Discussion/Conclusions
Looking at the table in the lab book, the acid with the closest pKa to my calculated pKa is trans-crotonic. It has a pKa of 4.69 while my calculated pKa was 4.62. I feel that these numbers are very close, as the percent error is only 1.49%. The percent error for my calculated equivalent mass of the acid is also small at 3.11%. Error could have come from reading the graph, as I had to estimate the equivalence point.
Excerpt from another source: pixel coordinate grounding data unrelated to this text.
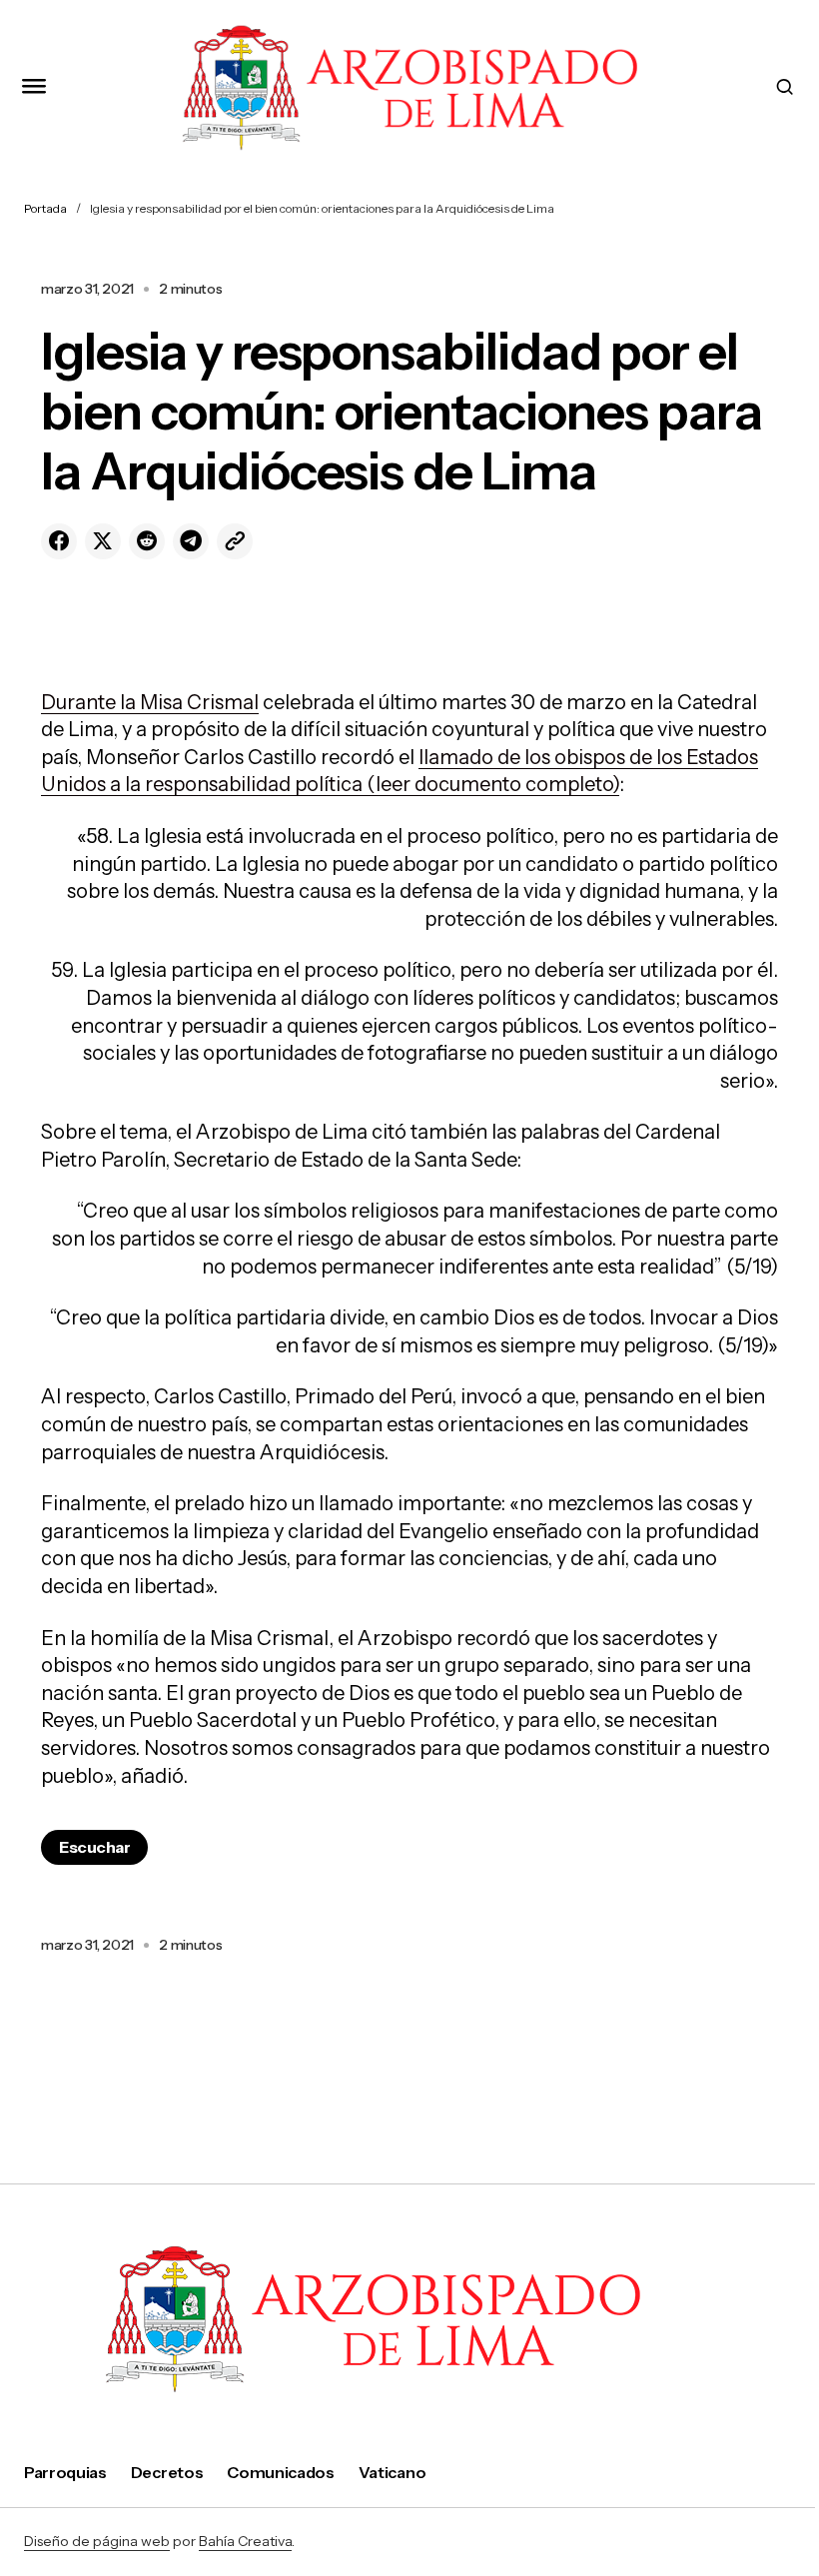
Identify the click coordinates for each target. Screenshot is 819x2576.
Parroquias (65, 2472)
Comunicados (280, 2472)
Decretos (167, 2472)
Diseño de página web (97, 2541)
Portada (45, 208)
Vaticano (392, 2472)
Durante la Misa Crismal (150, 702)
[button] (34, 87)
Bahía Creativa (245, 2541)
I should have taken measurements at smaller intervals when approaching the inflection point. This would have allowed me to read the graph more accurately. Error could have also come from the pH meter, which may not have been calibrated precisely. Lastly, error could have resulted if I inaccurately read the buret while recording the readings.